# Bangladesh Student Data Analysis: Data Processing Example

This notebook demonstrates how to use the data processing module to analyze student data.

## Setup

First, let's import necessary libraries and the data processor module.

In [None]:
import sys
import pandas as pd
import numpy as np
import matplotlib.pyplot as plt
import seaborn as sns

# Add the src directory to Python path
sys.path.append('../../')
from src.data_processing.data_processor import DataProcessor

# Set up plotting style
plt.style.use('seaborn')
sns.set_palette('husl')

## Create Sample Data

For demonstration purposes, let's create some sample student data.

In [None]:
# Create sample student data
np.random.seed(42)
n_students = 1000

divisions = ['Dhaka', 'Chittagong', 'Khulna', 'Rajshahi', 'Sylhet', 'Barisal', 'Rangpur', 'Mymensingh']

sample_data = pd.DataFrame({
    'student_id': [f'S{i:04d}' for i in range(n_students)],
    'name': [f'Student {i}' for i in range(n_students)],
    'date_of_birth': pd.date_range(start='2000-01-01', periods=n_students),
    'division': np.random.choice(divisions, n_students),
    'gpa': np.random.normal(3.5, 0.5, n_students).clip(0, 4),
    'days_present': np.random.randint(150, 200, n_students),
    'total_school_days': 200
})

sample_data.head()

## Process the Data

Now let's use our DataProcessor class to clean and analyze the data.

In [None]:
# Initialize the data processor
processor = DataProcessor()

# Clean the data
cleaned_data = processor.clean_student_data(sample_data)
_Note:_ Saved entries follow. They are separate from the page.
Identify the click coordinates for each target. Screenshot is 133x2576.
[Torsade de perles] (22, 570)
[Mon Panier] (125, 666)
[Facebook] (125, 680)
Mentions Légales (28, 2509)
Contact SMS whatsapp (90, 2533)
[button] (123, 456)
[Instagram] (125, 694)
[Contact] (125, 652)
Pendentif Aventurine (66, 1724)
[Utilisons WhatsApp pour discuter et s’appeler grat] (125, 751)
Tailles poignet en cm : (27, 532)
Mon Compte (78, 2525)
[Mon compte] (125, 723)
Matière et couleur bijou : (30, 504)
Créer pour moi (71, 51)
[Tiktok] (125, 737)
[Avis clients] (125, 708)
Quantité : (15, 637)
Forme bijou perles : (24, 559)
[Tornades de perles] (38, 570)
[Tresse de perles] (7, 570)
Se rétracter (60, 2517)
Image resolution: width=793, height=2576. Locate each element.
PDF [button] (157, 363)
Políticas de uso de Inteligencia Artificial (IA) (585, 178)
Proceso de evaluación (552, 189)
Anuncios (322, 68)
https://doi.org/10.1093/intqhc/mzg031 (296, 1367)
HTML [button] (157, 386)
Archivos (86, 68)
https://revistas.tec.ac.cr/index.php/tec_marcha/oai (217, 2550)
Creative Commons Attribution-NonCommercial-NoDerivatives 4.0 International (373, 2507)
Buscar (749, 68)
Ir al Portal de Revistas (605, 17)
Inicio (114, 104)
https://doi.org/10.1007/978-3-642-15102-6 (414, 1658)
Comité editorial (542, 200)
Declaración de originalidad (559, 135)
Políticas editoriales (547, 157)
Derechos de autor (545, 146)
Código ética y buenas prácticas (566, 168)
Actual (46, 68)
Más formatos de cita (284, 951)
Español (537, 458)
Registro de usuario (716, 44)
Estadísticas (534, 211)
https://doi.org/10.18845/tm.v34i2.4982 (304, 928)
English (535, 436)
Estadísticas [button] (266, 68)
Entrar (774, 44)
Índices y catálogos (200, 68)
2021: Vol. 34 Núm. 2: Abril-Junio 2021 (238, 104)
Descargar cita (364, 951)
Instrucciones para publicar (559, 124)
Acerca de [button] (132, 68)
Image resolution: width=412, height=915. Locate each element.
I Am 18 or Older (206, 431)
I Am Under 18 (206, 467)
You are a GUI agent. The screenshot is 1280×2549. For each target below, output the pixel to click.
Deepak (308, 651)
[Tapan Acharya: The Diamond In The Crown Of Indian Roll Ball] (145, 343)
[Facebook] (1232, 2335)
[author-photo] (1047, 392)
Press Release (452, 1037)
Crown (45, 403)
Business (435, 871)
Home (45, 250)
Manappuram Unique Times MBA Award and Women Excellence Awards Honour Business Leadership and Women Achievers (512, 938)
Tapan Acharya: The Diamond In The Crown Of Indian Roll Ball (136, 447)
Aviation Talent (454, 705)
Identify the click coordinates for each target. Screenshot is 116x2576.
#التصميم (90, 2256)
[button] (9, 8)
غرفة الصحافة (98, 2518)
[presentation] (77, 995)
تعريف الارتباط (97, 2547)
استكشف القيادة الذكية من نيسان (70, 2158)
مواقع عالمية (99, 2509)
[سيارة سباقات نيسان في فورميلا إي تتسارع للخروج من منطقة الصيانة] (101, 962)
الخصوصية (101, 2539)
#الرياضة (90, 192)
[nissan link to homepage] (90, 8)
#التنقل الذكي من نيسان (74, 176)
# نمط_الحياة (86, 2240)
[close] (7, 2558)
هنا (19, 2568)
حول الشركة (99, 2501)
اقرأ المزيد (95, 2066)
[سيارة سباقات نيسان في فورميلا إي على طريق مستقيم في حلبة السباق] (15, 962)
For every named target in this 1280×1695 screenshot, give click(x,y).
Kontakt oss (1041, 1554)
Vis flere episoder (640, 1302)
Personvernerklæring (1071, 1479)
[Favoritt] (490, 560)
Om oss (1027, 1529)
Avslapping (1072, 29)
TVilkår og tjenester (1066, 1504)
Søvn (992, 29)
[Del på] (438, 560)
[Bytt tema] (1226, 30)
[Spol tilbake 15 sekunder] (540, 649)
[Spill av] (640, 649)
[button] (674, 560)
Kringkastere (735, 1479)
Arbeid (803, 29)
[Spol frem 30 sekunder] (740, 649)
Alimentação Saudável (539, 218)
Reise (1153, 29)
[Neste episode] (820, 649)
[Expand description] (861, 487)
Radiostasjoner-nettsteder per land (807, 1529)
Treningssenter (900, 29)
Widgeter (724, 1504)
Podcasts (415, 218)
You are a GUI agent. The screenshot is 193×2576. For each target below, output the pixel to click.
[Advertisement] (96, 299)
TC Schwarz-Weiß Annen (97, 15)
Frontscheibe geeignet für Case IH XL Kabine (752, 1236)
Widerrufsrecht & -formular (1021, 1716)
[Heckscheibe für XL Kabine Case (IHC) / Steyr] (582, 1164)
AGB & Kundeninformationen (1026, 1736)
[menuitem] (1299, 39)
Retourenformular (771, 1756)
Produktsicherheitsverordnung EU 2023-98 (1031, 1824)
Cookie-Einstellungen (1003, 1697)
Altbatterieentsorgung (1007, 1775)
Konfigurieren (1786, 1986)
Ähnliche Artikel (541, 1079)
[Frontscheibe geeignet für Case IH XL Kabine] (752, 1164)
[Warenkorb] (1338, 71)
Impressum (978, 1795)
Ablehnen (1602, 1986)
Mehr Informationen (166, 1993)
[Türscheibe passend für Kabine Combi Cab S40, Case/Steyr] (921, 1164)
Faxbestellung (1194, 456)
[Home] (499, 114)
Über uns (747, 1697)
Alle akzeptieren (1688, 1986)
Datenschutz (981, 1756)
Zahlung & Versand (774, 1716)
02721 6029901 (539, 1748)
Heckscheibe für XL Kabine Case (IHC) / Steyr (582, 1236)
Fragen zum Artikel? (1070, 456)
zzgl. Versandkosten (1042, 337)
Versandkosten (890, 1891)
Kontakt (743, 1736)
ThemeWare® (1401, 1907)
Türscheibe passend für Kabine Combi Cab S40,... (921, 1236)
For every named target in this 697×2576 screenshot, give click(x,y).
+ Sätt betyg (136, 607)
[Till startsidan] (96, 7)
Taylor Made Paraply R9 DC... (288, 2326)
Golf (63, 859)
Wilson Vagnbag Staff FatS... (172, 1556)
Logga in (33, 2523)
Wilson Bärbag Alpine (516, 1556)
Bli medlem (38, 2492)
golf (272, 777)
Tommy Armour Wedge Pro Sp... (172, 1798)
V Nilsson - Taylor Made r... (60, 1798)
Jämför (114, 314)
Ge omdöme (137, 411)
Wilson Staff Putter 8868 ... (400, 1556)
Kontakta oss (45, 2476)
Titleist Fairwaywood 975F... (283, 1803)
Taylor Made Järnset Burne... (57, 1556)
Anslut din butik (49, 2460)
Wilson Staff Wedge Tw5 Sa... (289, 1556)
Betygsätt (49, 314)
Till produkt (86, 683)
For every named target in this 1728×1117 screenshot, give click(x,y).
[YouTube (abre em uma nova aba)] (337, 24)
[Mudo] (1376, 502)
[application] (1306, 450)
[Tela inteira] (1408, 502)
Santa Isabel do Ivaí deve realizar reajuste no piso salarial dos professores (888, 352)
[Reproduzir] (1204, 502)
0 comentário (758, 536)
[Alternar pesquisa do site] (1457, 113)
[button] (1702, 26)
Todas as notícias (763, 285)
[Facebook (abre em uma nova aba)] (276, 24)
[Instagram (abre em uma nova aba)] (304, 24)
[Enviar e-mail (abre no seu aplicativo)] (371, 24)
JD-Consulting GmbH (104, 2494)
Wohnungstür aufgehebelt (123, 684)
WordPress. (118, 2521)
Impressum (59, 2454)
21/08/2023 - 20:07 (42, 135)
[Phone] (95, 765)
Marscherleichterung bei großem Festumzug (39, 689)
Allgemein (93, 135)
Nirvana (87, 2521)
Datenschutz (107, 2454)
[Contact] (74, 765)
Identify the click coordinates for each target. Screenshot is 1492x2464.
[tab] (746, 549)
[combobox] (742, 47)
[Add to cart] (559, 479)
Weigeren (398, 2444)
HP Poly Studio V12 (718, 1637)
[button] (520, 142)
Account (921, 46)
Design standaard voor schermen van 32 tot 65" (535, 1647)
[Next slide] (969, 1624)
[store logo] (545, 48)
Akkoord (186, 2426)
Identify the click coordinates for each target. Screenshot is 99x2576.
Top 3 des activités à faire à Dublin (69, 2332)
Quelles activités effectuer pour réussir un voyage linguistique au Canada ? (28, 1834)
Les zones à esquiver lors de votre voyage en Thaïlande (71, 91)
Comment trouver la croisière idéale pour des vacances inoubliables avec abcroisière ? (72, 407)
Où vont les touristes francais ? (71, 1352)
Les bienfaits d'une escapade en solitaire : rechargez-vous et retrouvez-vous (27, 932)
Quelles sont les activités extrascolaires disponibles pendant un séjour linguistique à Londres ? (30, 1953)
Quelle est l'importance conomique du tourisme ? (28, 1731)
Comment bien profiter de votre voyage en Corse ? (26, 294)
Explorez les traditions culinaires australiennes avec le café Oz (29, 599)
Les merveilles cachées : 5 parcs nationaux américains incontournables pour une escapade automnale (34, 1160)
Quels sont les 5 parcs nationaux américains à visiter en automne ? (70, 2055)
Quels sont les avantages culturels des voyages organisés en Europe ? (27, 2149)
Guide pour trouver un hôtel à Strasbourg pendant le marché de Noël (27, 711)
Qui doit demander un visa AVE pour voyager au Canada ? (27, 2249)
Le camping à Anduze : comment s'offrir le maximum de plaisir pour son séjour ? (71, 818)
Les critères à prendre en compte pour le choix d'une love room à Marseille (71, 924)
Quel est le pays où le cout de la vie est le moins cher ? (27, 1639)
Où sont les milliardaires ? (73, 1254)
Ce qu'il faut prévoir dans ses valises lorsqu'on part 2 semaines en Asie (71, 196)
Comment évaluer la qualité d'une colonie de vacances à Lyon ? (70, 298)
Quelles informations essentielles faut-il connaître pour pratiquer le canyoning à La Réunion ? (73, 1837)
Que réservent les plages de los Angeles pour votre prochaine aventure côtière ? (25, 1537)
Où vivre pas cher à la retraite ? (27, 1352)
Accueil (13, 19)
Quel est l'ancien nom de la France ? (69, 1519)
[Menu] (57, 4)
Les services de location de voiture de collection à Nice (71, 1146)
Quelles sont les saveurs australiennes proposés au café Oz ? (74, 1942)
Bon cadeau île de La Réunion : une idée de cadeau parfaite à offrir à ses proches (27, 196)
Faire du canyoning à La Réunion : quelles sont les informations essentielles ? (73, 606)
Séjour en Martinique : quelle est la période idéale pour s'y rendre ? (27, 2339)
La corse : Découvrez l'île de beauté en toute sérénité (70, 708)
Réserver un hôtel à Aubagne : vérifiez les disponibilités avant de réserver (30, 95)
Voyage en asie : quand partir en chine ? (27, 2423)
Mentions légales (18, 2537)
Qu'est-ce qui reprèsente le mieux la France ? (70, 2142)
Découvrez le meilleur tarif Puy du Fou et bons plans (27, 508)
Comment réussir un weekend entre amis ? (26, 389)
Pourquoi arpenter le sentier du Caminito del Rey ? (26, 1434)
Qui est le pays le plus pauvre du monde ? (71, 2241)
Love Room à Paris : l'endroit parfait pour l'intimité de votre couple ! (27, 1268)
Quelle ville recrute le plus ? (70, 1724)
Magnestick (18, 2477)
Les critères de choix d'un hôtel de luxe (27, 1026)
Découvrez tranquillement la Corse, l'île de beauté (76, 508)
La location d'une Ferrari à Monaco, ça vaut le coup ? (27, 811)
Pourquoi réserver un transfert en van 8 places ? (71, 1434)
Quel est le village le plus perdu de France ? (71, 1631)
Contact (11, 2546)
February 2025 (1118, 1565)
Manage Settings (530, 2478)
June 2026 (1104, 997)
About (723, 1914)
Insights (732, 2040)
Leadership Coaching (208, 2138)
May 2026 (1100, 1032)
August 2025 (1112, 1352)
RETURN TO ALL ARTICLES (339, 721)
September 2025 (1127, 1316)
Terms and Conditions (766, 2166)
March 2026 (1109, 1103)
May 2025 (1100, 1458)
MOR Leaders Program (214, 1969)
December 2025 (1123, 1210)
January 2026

# Calculate performance metrics
performance_data = processor.calculate_performance_metrics(cleaned_data)

performance_data.head()

## Analyze Performance Distribution

Let's visualize the distribution of student performance across different divisions.

In [None]:
# Plot GPA distribution by division
plt.figure(figsize=(12, 6))
sns.boxplot(data=performance_data, x='division', y='gpa')
plt.title('GPA Distribution by Division')
plt.xticks(rotation=45)
plt.tight_layout()
plt.show()

# Plot performance level distribution
plt.figure(figsize=(10, 6))
performance_data['performance_level'].value_counts().plot(kind='bar')
plt.title('Distribution of Performance Levels')
plt.xlabel('Performance Level')
plt.ylabel('Number of Students')
plt.tight_layout()
plt.show()

## Analyze Attendance Patterns

Let's examine the relationship between attendance and academic performance.

In [None]:
# Create scatter plot of attendance rate vs GPA
plt.figure(figsize=(10, 6))
sns.scatterplot(data=performance_data, x='attendance_rate', y='gpa', alpha=0.5)
plt.title('Relationship between Attendance Rate and GPA')
plt.xlabel('Attendance Rate')
plt.ylabel('GPA')
plt.tight_layout()
plt.show()

# Calculate correlation
correlation = performance_data['attendance_rate'].corr(performance_data['gpa'])
print(f'Correlation between attendance rate and GPA: {correlation:.3f}')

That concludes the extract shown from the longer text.